Wen auch ich nicht mehr befördere

Ich hab’s die letzten Jahre ja gut geschafft, nur selten den Gummiparagraphen 13 der BOKraft in Anspruch zu nehmen, der mir erlaubt, die Beförderung einer Person abzulehnen, „wenn Tatsachen vorliegen, die die Annahme rechtfertigen, daß die zu befördernde Person eine Gefahr für die Sicherheit und Ordnung des Betriebs oder für die Fahrgäste darstellt“. Ich bin da einige Male deutlich weiter gegangen als ich hätte müssen – und meist waren das auch nicht die Fahrten, bei denen ich’s bereut habe, sie gemacht zu haben. Mal abgesehen von der täglichen Jagd nach mehr Umsatz kann man mir eigentlich in keiner Weise vorwerfen, oft die Beförderung zu verweigern.

Wir sind nach 6 Jahren immer noch bei folgendem Stand:

Einmal habe ich eine Fahrt abgelehnt, weil der betreffende Fahrgast sowohl gekotzt hat als auch am Randalieren und Beleidigen war (ich finde aber den Eintrag nicht mehr)

und

einmal hab ich jemanden rausgeschmissen, der mir unterwegs gesagt hat, dass er eh nicht den vollen Fahrpreis zahlen kann, geschweige denn will.

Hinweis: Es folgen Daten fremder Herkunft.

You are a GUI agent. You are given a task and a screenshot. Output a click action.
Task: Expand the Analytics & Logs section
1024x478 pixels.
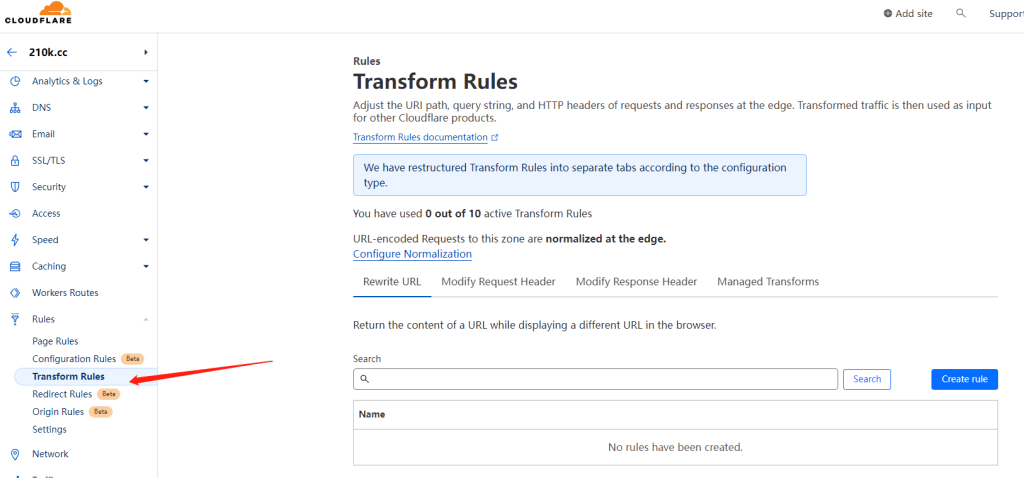[x=146, y=81]
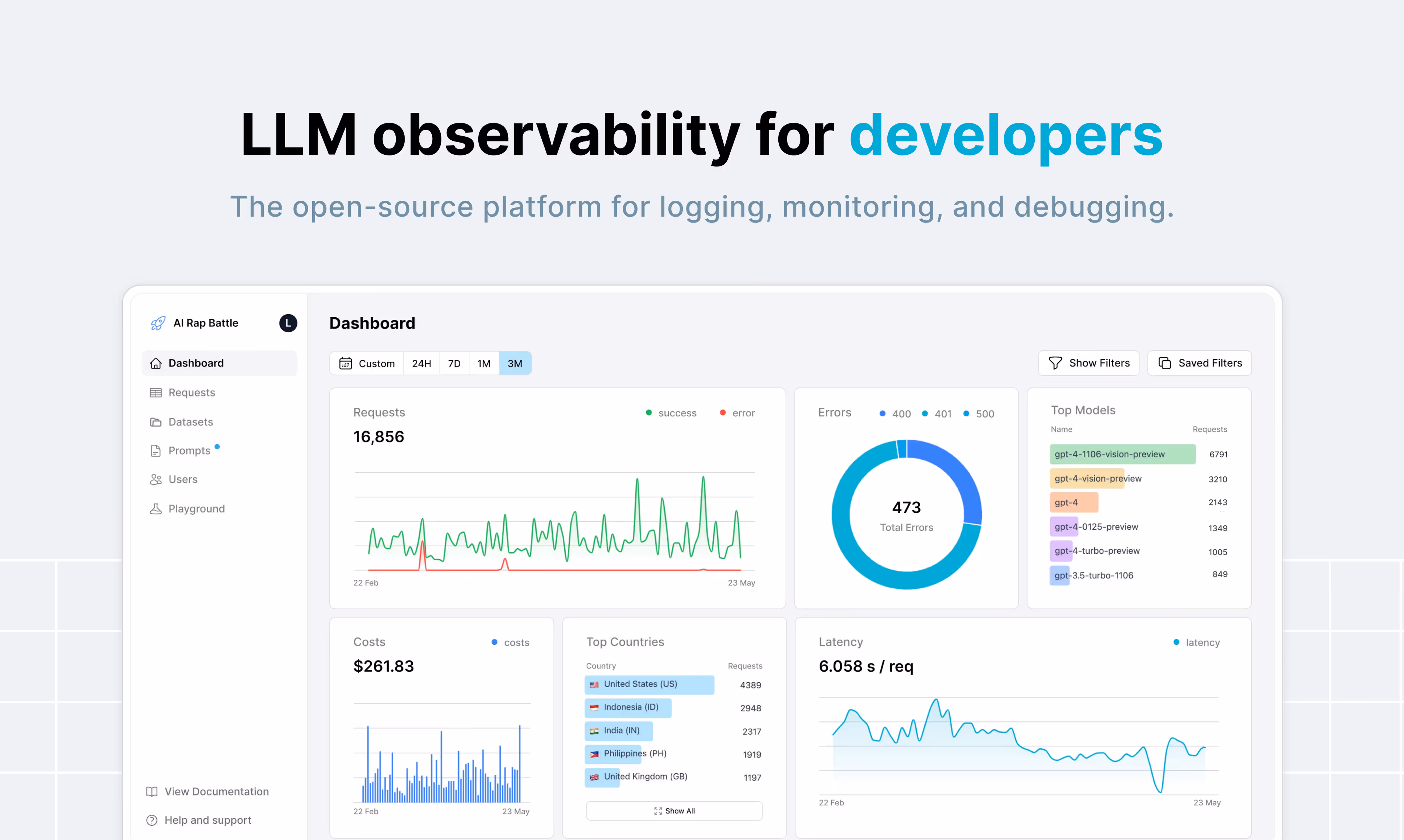Toggle the error series legend
The height and width of the screenshot is (840, 1404).
pyautogui.click(x=737, y=413)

Dazu kommen natürlich noch ein paar Winker, die in schwierigen Verkehrssituationen gewunken haben oder mich nicht haben erkennen lassen, ob sie winken oder den Hitlergruß zeigen. Und übersehen hab ich hier und da vielleicht auch mal jemanden, soll ja vorkommen. Das im Grunde war auch heute Nacht so. Ich fuhr einem Kollegen mit angeschalteter Fackel hinterher und hab entsprechend wenig auf die Umgebung geachtet. Die Chance, dass man als zweiter rangewunken wird, ist einfach so viel geringer, da richtet man die Augen doch eher auf die Straße. Vor allem heute Nacht, zu dem Zeitpunkt, als das Schneegestöber gegen 0.30 Uhr angefangen hat, in Berlin am dichtesten zu sein. Nun hat aber ein junger Mann offenbar gewunken. An einer Haltestelle. Links, andere Straßenseite. Ich hab das wie gesagt nicht gesehen, aber da er dann etwas rief, hab ich ihn schnell ausfindig gemacht. War auch kein Problem, denn ich und der Kollege vor mir standen inzwischen an einer Ampel, nur vielleicht 10 Meter hinter der Haltestelle.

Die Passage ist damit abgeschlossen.